The Richmond County Board of Supervisors authorized staff to finalize a property license agreement with Flock for a license-plate camera at the county soccer fields and approved a five-year enforcement contract with BlueLine Solutions to operate school-zone speed cameras.
Staff member (speaker 4) told the board the Flock camera agreement would cover only the county-owned site by the technical center and said notifications can be routed by email or text rather than forcing all alerts through dispatch. "These are freestanding that will not pivot pivot tilt," the staff member said, adding the units would be pointed toward the road "and that's where they're gonna be capturing the license plates." Sheriff Smith (speaker 6) was present to answer operational questions.
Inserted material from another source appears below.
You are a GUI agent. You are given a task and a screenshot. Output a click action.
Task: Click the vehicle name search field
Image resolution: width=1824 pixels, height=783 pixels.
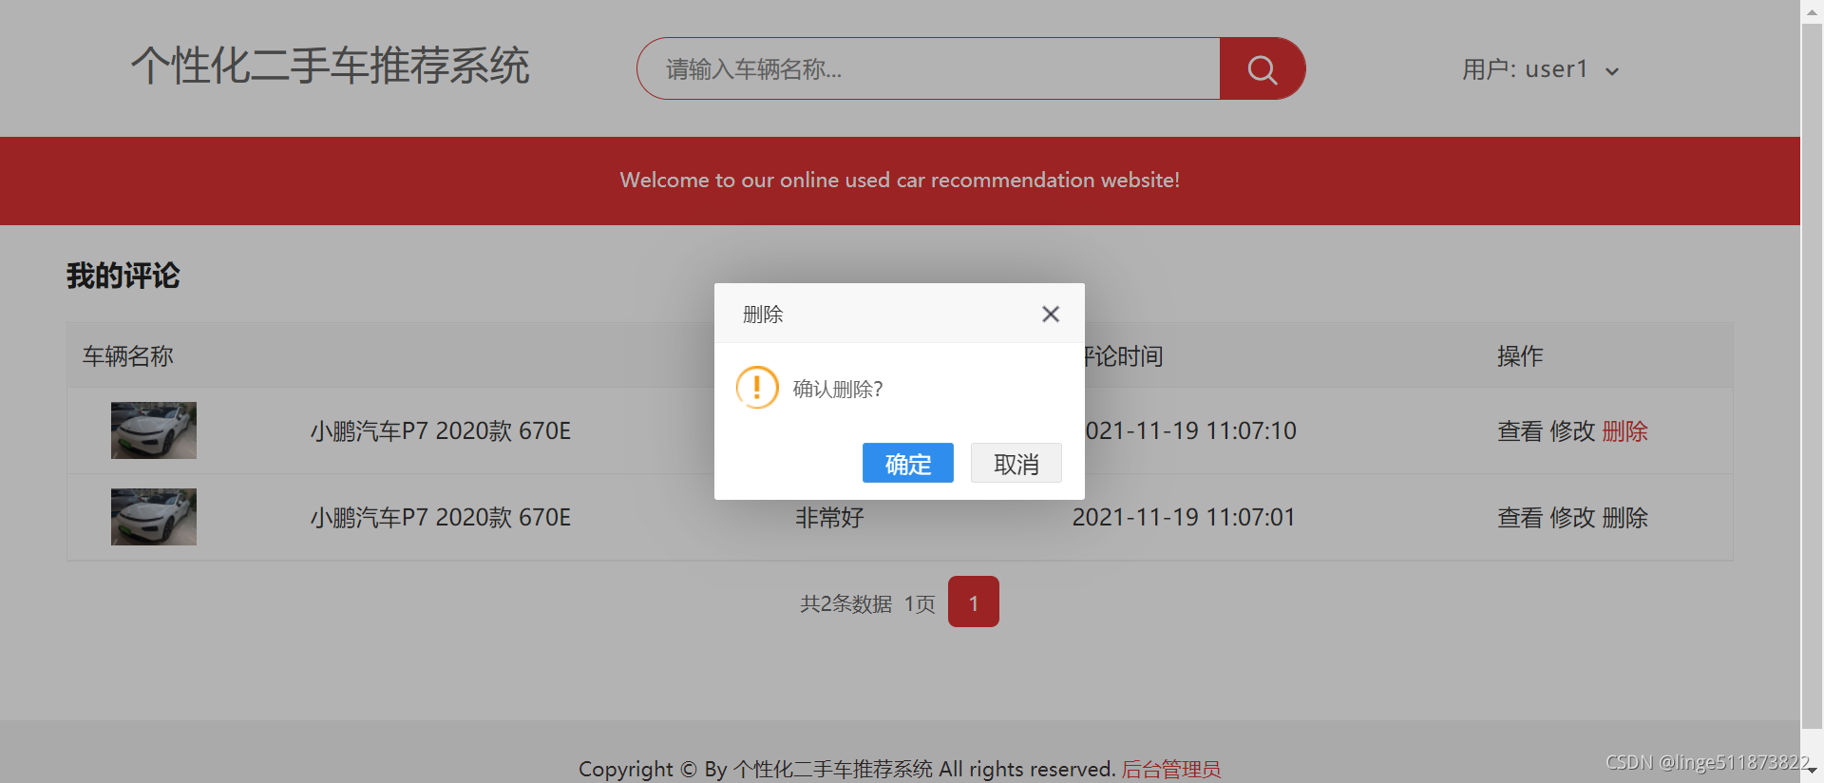(x=929, y=68)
On BlueLine, staff and county technical staff described the vendor study that found heavy traffic volumes through the school zone windows. Staff said the company installs and maintains equipment at no upfront cost to the county, issues summonses, collects payments and remits the countys share; in the example cited, BlueLine retains roughly $25 of a $100 citation and sends the county the remainder monthly. The board discussed camera placement (in-zone capture vs. at the sign), tolerance settings (an 11-mph tolerance was used in the study), signage and a 30-day warning period. "It'll take a picture while you're within the zone," a technical presenter (speaker 6) said while explaining how the system detects violations.
Some board members and members of the public voiced privacy concerns. Committee member (speaker 9) said the rollout raised familiar objections: "Big brother's watching you," and asked whether the cameras might be used to monitor people beyond license-plate capture. Staff responded the units are configured to capture plates and will be positioned and signed as photo-enforced school zones; staff also said the sheriffs office would review alleged violations before summonses were issued.
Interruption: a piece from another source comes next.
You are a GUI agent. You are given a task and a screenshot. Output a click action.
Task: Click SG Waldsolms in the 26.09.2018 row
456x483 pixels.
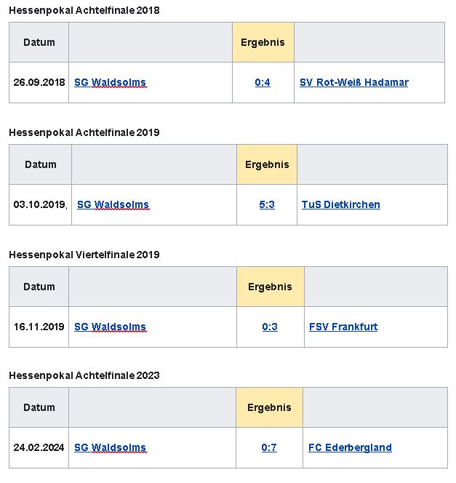click(x=110, y=82)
After questions about workflow and administrative burden, the board voted to authorize staff to finalize the Flock property license agreement and to proceed with a BlueLine contract and initial trial period in school zones. Staff said it expects to use an initial trial window to assess administrative workload and adjust program settings before full implementation.
Next steps: staff will finalize property agreements, execute the BlueLine contract as approved, coordinate signage and a public-warning period, and return with implementation details and workload estimates as the pilot proceeds.